- **TASK DETAILS**
Everything below from the line with "You are a computer-use" through the line with "Click the discussions" should be copied exactly, and nothing else; leave out the pictures.

- **RECORDS SUPPLIED**
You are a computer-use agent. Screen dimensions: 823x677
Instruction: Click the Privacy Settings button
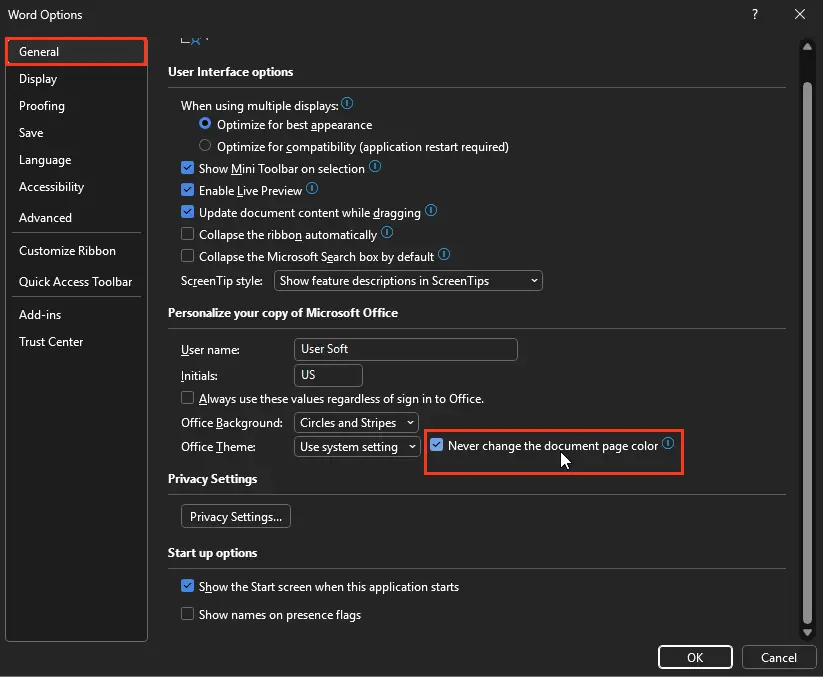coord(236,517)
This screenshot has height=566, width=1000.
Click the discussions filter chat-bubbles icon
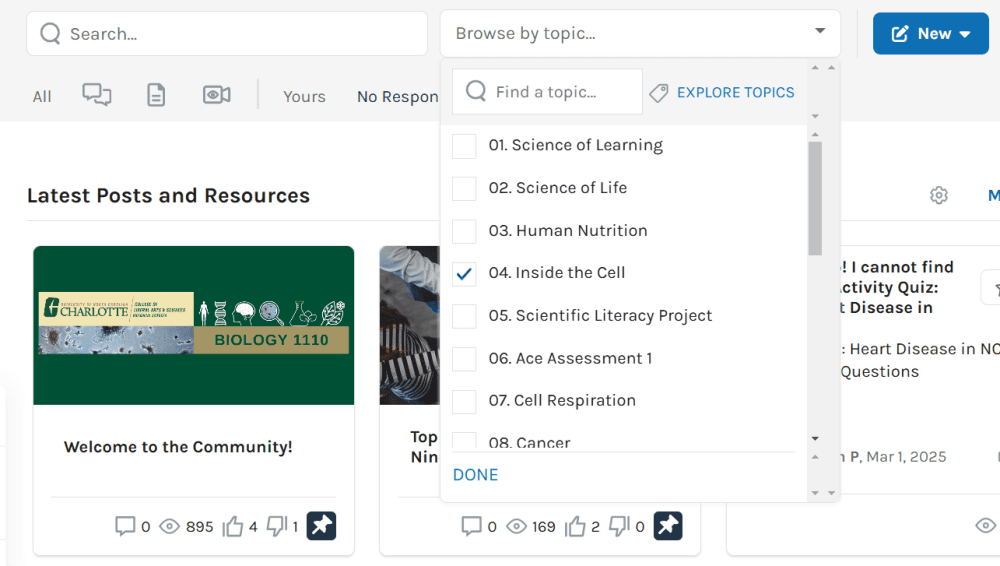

* * *

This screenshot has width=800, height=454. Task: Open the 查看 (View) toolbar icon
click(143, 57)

- **ANSWER BOX**
You are a computer-use agent. Screen dimensions: 823x677
Instruction: Click the Privacy Settings button
coord(236,517)
This screenshot has height=566, width=1000.
Click the discussions filter chat-bubbles icon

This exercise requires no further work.